INSTRUCTION 1:
Answer these questions using the article on the Yellowstone magma plume.
(a) How fast does the plume travel, and in which direction?
(b) In which journal and issue was the paper published?
(c) According to Smith, since when has the existence of plumes been a bone of contention?
INSTRUCTION 2: Write the next few paragraphs of the article on the Yellowstone magma plume, picking up after its final sentence.

PASSAGE FOR REVIEW:
Park’s giant magma plume eating up mountains
Scientists confirm 500-mile finger of molten rock under Yellowstone.
This image shows a 500-mile-deep magma plume that rises from underneath Montana and gets deformed south and east by movements of the Earth's mantel, like smoke in the wind, so the top of the plume is directly beneath Yellowstone National Park. The plume is traveling an inch a year to the northeast, obliterating mountains in its path. RENDERING COURTESY UNIVERSITY OF UTAHView our entire photo gallery >>
By Cory Hatch, Jackson Hole, Wyo.
December 9, 2009
Research has confirmed a 500-mile-deep magma plume under Yellowstone is slowly obliterating mountains in its path as it travels an inch a year to the northeast.
The plume rises at a southeast angle from its origin 500 miles beneath the surface under western Montana, causing the swell that forms the Yellowstone Plateau, according to one of the paper’s authors, Dr. Robert Smith. A Moose resident, professor of geophysics with the University of Utah Department of Geology and Geophysics, and coordinating scientist with Yellowstone Volcano Observatory, Smith teamed with scientists from Utah, Massachusetts, Michigan, Norway, Taiwan and Switzerland on the discovery.
They made their announcement in a paper published in the Nov. 20 issue of the Journal of Volcanology and Geothermal Research. Other researchers recently discovered a similar plume under Hawaii.
While scientists have long suspected that magma plumes create volcanos such as Yellowstone, recently some researchers have doubted their existence. Instead of plumes, or fingers of magma – molten rock – that rise from the depths of the Earth, these doubters suspected shallow pockets of magma.
“There was a large crowd that was against plumes in general and against plumes in Yellowstone,” Smith said. “That’s been a bone of contention since the mid-’90s. No one had any data.”
The article, “Geodynamics of the Yellowstone hotspot and mantle plume: Seismic and GPS imaging, kinematics, and mantle flow,” used data from a seismograph network to confirm the presence of the plume, Smith said.

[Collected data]

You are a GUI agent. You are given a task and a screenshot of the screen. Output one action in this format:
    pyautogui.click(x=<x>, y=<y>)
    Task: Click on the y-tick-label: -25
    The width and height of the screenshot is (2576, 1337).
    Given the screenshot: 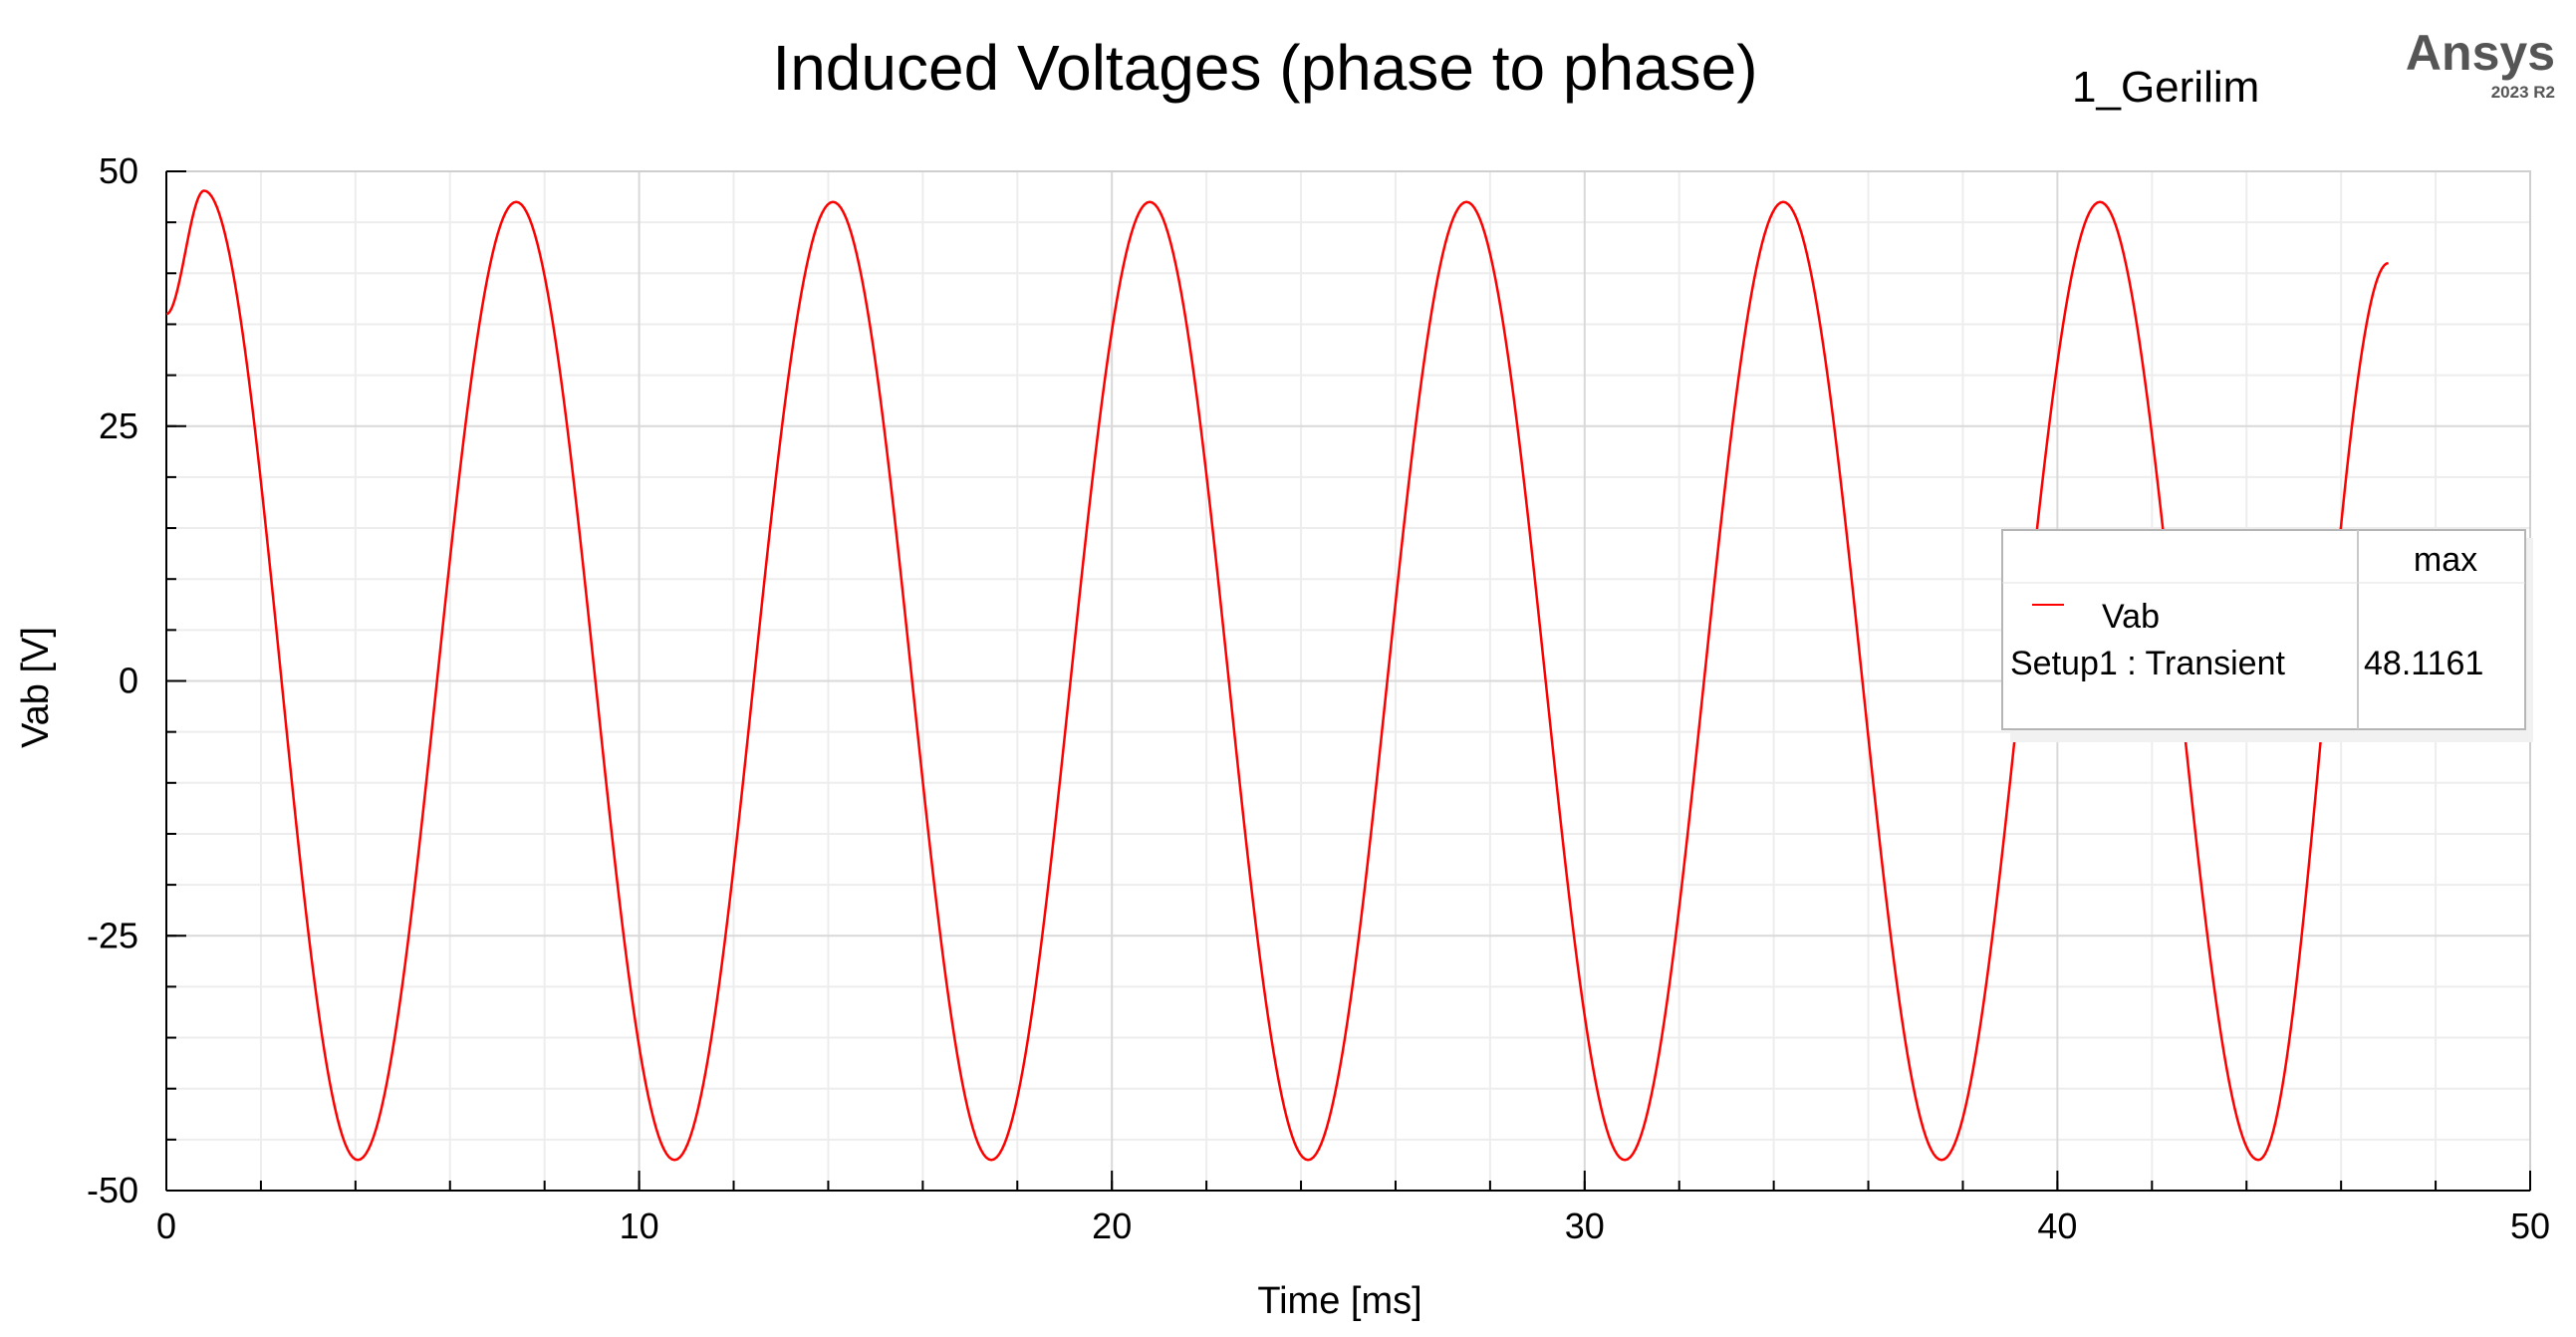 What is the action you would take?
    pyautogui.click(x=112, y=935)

EXERCISE RESPONSE 1:
(a) An inch a year, to the northeast.
(b) The Nov. 20 issue of the Journal of Volcanology and Geothermal Research.
(c) Since the mid-'90s.

EXERCISE RESPONSE 2:
“Now we can see it clear down into the earth’s midmantle,” Smith said. Earth’s mantle – the layer between the crust and the outer core – is flowing from northwest to southeast and deforming the Yellowstone plume like smoke in the wind. Meantime, the North American tectonic plate is sliding to the southwest, effectively moving the top of the plume increasingly toward Billings, Mont.
“This hot, melted material is coming up [at an angle],” Smith said of the plume and the mantle’s “wind.” “It would normally rise vertically.”
Smith and his colleagues used a network of 150 seismographs over an area 435 miles long and 310 miles wide from Missoula, Mont., to Evanston to make a 3-dimensional picture of the plume. The network functioned as a type of antenna to record seismic waves from earthquakes from around the world, including places such as South America and the western Pacific.
Those seismic waves travel at different speeds through features such as magma plumes compared to the surrounding subsurface material, Smith explained. Thus researchers were able to create the image, as a CAT scan would, of Yellowstone’s plume up to 500 miles deep.
“What we record is the travel times,” Smith said of the earthquakes’ seismic waves. “We can compare the travel times verses those we had with standard earth waves. The mathematics that we use is very similar to the mathematics they use in radiology, for example.”
While the measurements show the plume descending about 500 miles into the mantle, it’s possible the plume reaches all the way to the core. The earth’s outer core is about 1,800 miles deep, its inner core about 3,000 miles deep. The center of the planet is almost 4,000 miles below the surface.
“It wouldn’t surprise me that it would go deeper,” Smith said of the plume and its deepest tracing to 500 miles.
This new picture of the structure beneath Yellowstone not only helps researchers understand what’s happening now, but also gives them a better idea of what happened in the past and what will happen in the future.
Seventeen million years ago, the plume reached the surface as a vertical column beneath eastern Oregon and eastern Washington. It caused a bulge in the crust and eventually several volcanic eruptions.
Starting about 12 million years ago, the mantle wind began deforming the plume. At the same time, the Earth’s tectonic plates, or crust, traveled over the plume causing the Yellowstone swell to effectively move across Idaho and create the Snake River Plain.
The traveling hot spot, volcanic eruptions and subsequent erosion created the wide, flat Idaho valley through which the Snake River now runs. Even mountain ranges in the path of the hot spot were obliterated.
After effectively moving from western Nevada to eastern Idaho, the hot spot is in its current location at the northwest corner of Wyoming, where it is responsible for the geothermal features in the world’s first national park.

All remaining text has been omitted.